Monday, March 07, 2005

Outdoor getaways

In spite of the influx of newcomers, I'm still amazed at the accessibility to incomparable solitude around this area. Yesterday, Bill and I drove to Clark Fork where he planted a new geocache.

He placed it on a 300-acre piece of property on the south side of the Clark Fork River purchased by the Idaho Fish and Game. It sits at the base of the mountains, and its huge pond surrounded by tall grass serves as home to hundreds of honkers, hawks, and herons.

His cache is located where you look one way and see the runs on Schweitzer; turn the other way, and there's Scotsman, still snow-covered and rising from a row of spectacular Cabinets. We had the place to ourselves for the entire hour spent there.

Saturday, I introduced my sisters to the National Bird Refuge at Bonners Ferry. It's not far from where our dad spent much of his adolescence riding horses belonging to the Kootenai Indians. We took our bikes and rode approximately six miles on a road where motorized traffic can go.

Yes, we met a few cars, cuz we started at the wrong end and were riding against the traffic. But meeting half a dozen on a gorgeous weekend afternoon, crusing along at 20 mph so they could enjoy the hundreds of geese, ducks and beautiful white swans ain't bad.

The bird refuge has oodles of hiking/biking trails on old dikes constructed across the Kootenai valley when it used to flood every year before construction of Libby Dam. When you set off on one of these trails, which can span anywhere from a mile to several miles, you'll seldom see another human being.
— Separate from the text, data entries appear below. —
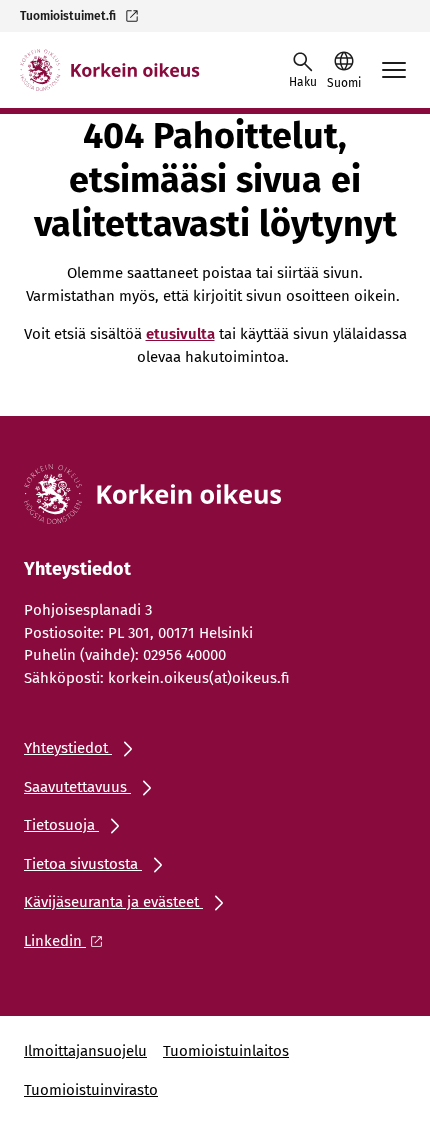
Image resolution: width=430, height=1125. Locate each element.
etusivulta (180, 334)
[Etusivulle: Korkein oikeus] (110, 70)
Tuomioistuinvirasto (91, 1090)
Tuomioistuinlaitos (226, 1051)
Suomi (344, 83)
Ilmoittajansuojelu (85, 1051)
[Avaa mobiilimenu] (394, 70)
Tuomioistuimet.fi (68, 16)
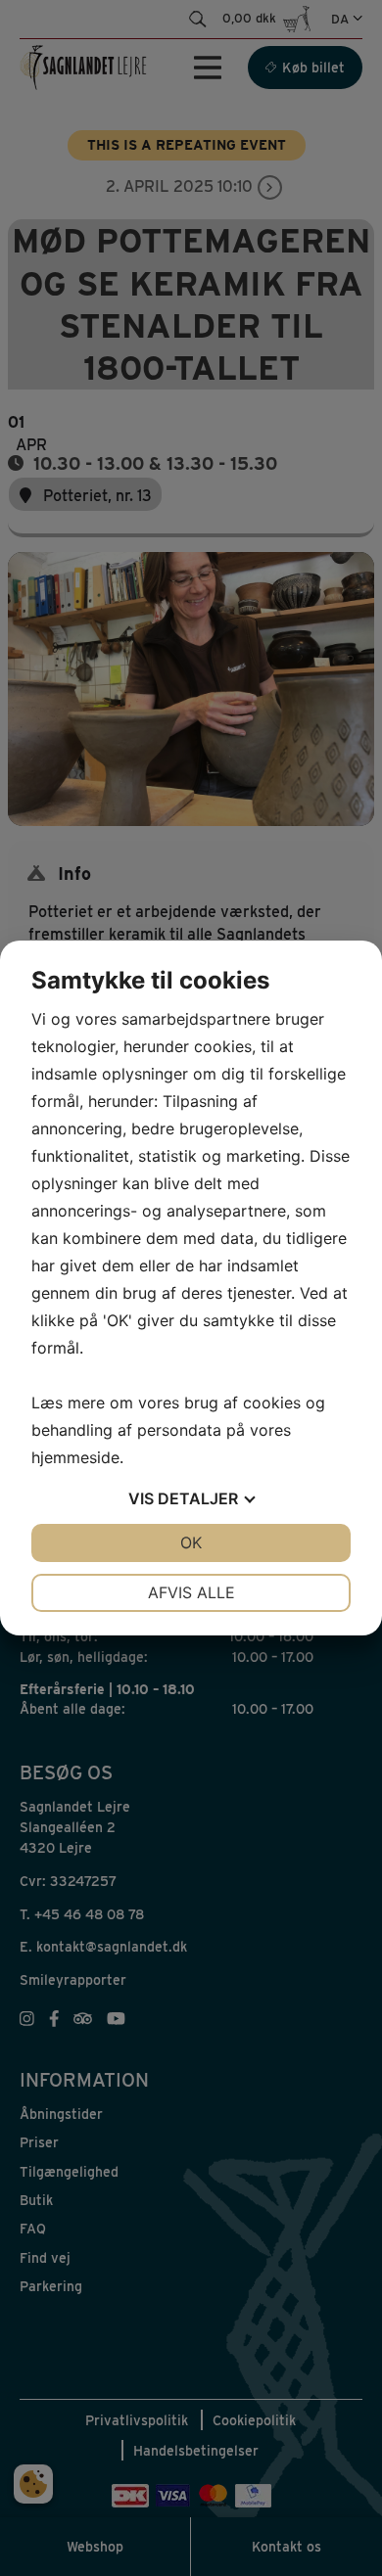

And, right smack dab in the population center of our area, there's the pedestrian bridge across Lake Pend Oreille in Sandpoint. I've biked or hiked the bridge about half a dozen times this winter and "half a dozen" would be accurate for the people I've met in all those experiences.

Obviously, the summer brings 'em on, but most of the year, we locals still have some nice escapes.